§ Task description:
The reply should return the data in full, exactly as written.

-- Entries shown follows --

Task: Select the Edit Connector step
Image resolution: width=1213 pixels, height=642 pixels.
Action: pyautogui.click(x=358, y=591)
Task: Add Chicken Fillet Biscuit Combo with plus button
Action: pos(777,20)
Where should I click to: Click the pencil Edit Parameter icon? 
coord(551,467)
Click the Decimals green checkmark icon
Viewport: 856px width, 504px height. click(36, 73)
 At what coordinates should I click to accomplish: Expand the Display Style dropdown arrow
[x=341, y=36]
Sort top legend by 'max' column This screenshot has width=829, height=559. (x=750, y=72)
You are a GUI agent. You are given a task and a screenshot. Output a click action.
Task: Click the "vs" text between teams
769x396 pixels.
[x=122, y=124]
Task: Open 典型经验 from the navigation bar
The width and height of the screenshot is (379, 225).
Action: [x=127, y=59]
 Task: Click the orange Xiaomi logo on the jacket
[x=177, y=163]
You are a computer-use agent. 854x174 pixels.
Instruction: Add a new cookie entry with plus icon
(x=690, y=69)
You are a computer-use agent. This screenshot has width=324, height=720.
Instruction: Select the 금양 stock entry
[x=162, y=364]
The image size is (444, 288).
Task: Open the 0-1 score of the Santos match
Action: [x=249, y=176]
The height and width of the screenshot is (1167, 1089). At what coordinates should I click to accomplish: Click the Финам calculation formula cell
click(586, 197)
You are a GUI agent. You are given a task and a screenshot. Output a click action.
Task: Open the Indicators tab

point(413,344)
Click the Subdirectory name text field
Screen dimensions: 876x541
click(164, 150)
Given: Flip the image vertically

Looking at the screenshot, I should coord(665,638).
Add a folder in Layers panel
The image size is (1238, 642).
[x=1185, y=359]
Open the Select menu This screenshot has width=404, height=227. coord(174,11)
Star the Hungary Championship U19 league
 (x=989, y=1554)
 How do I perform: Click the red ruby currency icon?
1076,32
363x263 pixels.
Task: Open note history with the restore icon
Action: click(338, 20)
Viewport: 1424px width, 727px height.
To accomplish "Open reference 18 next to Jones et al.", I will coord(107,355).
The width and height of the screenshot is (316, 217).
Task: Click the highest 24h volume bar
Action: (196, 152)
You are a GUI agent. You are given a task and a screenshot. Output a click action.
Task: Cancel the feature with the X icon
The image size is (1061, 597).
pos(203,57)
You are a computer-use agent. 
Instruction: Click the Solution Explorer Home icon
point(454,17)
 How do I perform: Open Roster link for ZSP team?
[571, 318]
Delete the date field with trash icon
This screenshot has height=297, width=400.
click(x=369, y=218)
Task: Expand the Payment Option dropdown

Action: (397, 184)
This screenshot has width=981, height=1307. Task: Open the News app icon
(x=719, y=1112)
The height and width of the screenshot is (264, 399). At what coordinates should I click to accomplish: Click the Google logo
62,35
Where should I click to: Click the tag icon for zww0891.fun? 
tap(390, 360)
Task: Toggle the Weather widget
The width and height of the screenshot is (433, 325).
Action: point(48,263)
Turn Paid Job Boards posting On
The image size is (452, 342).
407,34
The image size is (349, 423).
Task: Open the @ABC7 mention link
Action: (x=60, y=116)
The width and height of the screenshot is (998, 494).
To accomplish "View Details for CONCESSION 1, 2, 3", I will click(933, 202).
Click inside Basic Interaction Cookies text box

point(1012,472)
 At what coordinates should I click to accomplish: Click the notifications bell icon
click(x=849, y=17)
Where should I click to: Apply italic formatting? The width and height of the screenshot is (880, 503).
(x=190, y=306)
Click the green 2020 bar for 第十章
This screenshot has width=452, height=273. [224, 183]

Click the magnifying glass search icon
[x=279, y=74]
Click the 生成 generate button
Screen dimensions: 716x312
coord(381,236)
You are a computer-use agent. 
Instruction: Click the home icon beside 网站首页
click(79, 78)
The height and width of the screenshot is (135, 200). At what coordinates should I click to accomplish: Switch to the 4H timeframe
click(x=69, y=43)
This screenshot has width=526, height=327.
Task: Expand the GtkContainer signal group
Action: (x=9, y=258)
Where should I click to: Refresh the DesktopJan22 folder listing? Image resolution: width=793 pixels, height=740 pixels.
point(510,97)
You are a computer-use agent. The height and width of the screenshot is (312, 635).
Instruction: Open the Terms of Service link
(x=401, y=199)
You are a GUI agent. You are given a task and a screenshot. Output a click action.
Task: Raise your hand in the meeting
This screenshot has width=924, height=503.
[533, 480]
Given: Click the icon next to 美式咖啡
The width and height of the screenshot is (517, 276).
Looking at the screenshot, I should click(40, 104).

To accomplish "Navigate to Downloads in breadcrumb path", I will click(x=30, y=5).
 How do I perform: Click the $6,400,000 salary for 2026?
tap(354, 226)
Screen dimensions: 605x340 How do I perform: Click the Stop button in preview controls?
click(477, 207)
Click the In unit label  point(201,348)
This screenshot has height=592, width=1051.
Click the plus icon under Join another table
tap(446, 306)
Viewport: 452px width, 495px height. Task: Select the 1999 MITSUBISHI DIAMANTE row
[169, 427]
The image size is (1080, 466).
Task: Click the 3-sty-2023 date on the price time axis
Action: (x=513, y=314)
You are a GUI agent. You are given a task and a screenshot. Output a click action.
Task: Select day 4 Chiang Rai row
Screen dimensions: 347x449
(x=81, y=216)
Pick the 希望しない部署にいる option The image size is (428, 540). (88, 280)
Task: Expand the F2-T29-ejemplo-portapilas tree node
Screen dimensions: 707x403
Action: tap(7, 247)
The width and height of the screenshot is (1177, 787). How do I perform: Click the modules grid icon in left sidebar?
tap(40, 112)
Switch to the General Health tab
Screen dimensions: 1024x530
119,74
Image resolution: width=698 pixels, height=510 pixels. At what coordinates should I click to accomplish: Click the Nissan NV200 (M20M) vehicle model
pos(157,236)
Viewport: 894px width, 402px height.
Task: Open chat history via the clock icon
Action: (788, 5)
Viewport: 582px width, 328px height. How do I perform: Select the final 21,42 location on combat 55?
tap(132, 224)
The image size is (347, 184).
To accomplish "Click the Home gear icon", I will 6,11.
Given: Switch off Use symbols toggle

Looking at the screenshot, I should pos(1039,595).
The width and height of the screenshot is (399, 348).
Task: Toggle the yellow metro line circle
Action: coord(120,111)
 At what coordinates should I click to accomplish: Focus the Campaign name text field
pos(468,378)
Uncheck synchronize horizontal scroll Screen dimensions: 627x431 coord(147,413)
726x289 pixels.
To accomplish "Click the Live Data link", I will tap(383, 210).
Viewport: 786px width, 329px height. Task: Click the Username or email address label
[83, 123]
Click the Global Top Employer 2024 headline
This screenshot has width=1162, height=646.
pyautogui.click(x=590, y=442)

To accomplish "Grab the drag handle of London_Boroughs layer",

-- Entries shown concluded --

§ Response to this exercise:
Task: Select the Edit Connector step
Image resolution: width=1213 pixels, height=642 pixels.
Action: pyautogui.click(x=358, y=591)
Task: Add Chicken Fillet Biscuit Combo with plus button
Action: pos(777,20)
Where should I click to: Click the pencil Edit Parameter icon? 
coord(551,467)
Click the Decimals green checkmark icon
Viewport: 856px width, 504px height. click(36, 73)
 At what coordinates should I click to accomplish: Expand the Display Style dropdown arrow
[x=341, y=36]
Sort top legend by 'max' column This screenshot has width=829, height=559. (x=750, y=72)
You are a GUI agent. You are given a task and a screenshot. Output a click action.
Task: Click the "vs" text between teams
769x396 pixels.
[x=122, y=124]
Task: Open 典型经验 from the navigation bar
The width and height of the screenshot is (379, 225).
Action: [x=127, y=59]
 Task: Click the orange Xiaomi logo on the jacket
[x=177, y=163]
You are a computer-use agent. 854x174 pixels.
Instruction: Add a new cookie entry with plus icon
(x=690, y=69)
You are a computer-use agent. This screenshot has width=324, height=720.
Instruction: Select the 금양 stock entry
[x=162, y=364]
The image size is (444, 288).
Task: Open the 0-1 score of the Santos match
Action: [x=249, y=176]
The height and width of the screenshot is (1167, 1089). At what coordinates should I click to accomplish: Click the Финам calculation formula cell
click(586, 197)
You are a GUI agent. You are given a task and a screenshot. Output a click action.
Task: Open the Indicators tab

point(413,344)
Click the Subdirectory name text field
Screen dimensions: 876x541
click(164, 150)
Given: Flip the image vertically

Looking at the screenshot, I should coord(665,638).
Add a folder in Layers panel
The image size is (1238, 642).
[x=1185, y=359]
Open the Select menu This screenshot has width=404, height=227. coord(174,11)
Star the Hungary Championship U19 league
 (x=989, y=1554)
 How do I perform: Click the red ruby currency icon?
1076,32
363x263 pixels.
Task: Open note history with the restore icon
Action: click(338, 20)
Viewport: 1424px width, 727px height.
To accomplish "Open reference 18 next to Jones et al.", I will coord(107,355).
The width and height of the screenshot is (316, 217).
Task: Click the highest 24h volume bar
Action: (196, 152)
You are a GUI agent. You are given a task and a screenshot. Output a click action.
Task: Cancel the feature with the X icon
The image size is (1061, 597).
pos(203,57)
You are a computer-use agent. 
Instruction: Click the Solution Explorer Home icon
point(454,17)
 How do I perform: Open Roster link for ZSP team?
[571, 318]
Delete the date field with trash icon
This screenshot has height=297, width=400.
click(x=369, y=218)
Task: Expand the Payment Option dropdown

Action: (397, 184)
This screenshot has width=981, height=1307. Task: Open the News app icon
(x=719, y=1112)
The height and width of the screenshot is (264, 399). At what coordinates should I click to accomplish: Click the Google logo
62,35
Where should I click to: Click the tag icon for zww0891.fun? 
tap(390, 360)
Task: Toggle the Weather widget
The width and height of the screenshot is (433, 325).
Action: point(48,263)
Turn Paid Job Boards posting On
The image size is (452, 342).
407,34
The image size is (349, 423).
Task: Open the @ABC7 mention link
Action: (x=60, y=116)
The width and height of the screenshot is (998, 494).
To accomplish "View Details for CONCESSION 1, 2, 3", I will click(933, 202).
Click inside Basic Interaction Cookies text box

point(1012,472)
 At what coordinates should I click to accomplish: Click the notifications bell icon
click(x=849, y=17)
Where should I click to: Apply italic formatting? The width and height of the screenshot is (880, 503).
(x=190, y=306)
Click the green 2020 bar for 第十章
This screenshot has width=452, height=273. [224, 183]

Click the magnifying glass search icon
[x=279, y=74]
Click the 生成 generate button
Screen dimensions: 716x312
coord(381,236)
You are a computer-use agent. 
Instruction: Click the home icon beside 网站首页
click(79, 78)
The height and width of the screenshot is (135, 200). At what coordinates should I click to accomplish: Switch to the 4H timeframe
click(x=69, y=43)
This screenshot has width=526, height=327.
Task: Expand the GtkContainer signal group
Action: (x=9, y=258)
Where should I click to: Refresh the DesktopJan22 folder listing? Image resolution: width=793 pixels, height=740 pixels.
point(510,97)
You are a computer-use agent. The height and width of the screenshot is (312, 635).
Instruction: Open the Terms of Service link
(x=401, y=199)
You are a GUI agent. You are given a task and a screenshot. Output a click action.
Task: Raise your hand in the meeting
This screenshot has width=924, height=503.
[533, 480]
Given: Click the icon next to 美式咖啡
The width and height of the screenshot is (517, 276).
Looking at the screenshot, I should click(40, 104).

To accomplish "Navigate to Downloads in breadcrumb path", I will click(x=30, y=5).
 How do I perform: Click the $6,400,000 salary for 2026?
tap(354, 226)
Screen dimensions: 605x340 How do I perform: Click the Stop button in preview controls?
click(477, 207)
Click the In unit label  point(201,348)
This screenshot has height=592, width=1051.
Click the plus icon under Join another table
tap(446, 306)
Viewport: 452px width, 495px height. Task: Select the 1999 MITSUBISHI DIAMANTE row
[169, 427]
The image size is (1080, 466).
Task: Click the 3-sty-2023 date on the price time axis
Action: (x=513, y=314)
You are a GUI agent. You are given a task and a screenshot. Output a click action.
Task: Select day 4 Chiang Rai row
Screen dimensions: 347x449
(x=81, y=216)
Pick the 希望しない部署にいる option The image size is (428, 540). (88, 280)
Task: Expand the F2-T29-ejemplo-portapilas tree node
Screen dimensions: 707x403
Action: tap(7, 247)
The width and height of the screenshot is (1177, 787). How do I perform: Click the modules grid icon in left sidebar?
tap(40, 112)
Switch to the General Health tab
Screen dimensions: 1024x530
119,74
Image resolution: width=698 pixels, height=510 pixels. At what coordinates should I click to accomplish: Click the Nissan NV200 (M20M) vehicle model
pos(157,236)
Viewport: 894px width, 402px height.
Task: Open chat history via the clock icon
Action: (788, 5)
Viewport: 582px width, 328px height. How do I perform: Select the final 21,42 location on combat 55?
tap(132, 224)
The image size is (347, 184).
To accomplish "Click the Home gear icon", I will 6,11.
Given: Switch off Use symbols toggle

Looking at the screenshot, I should pos(1039,595).
The width and height of the screenshot is (399, 348).
Task: Toggle the yellow metro line circle
Action: coord(120,111)
 At what coordinates should I click to accomplish: Focus the Campaign name text field
pos(468,378)
Uncheck synchronize horizontal scroll Screen dimensions: 627x431 coord(147,413)
726x289 pixels.
To accomplish "Click the Live Data link", I will tap(383, 210).
Viewport: 786px width, 329px height. Task: Click the Username or email address label
[83, 123]
Click the Global Top Employer 2024 headline
This screenshot has width=1162, height=646.
pyautogui.click(x=590, y=442)

To accomplish "Grab the drag handle of London_Boroughs layer",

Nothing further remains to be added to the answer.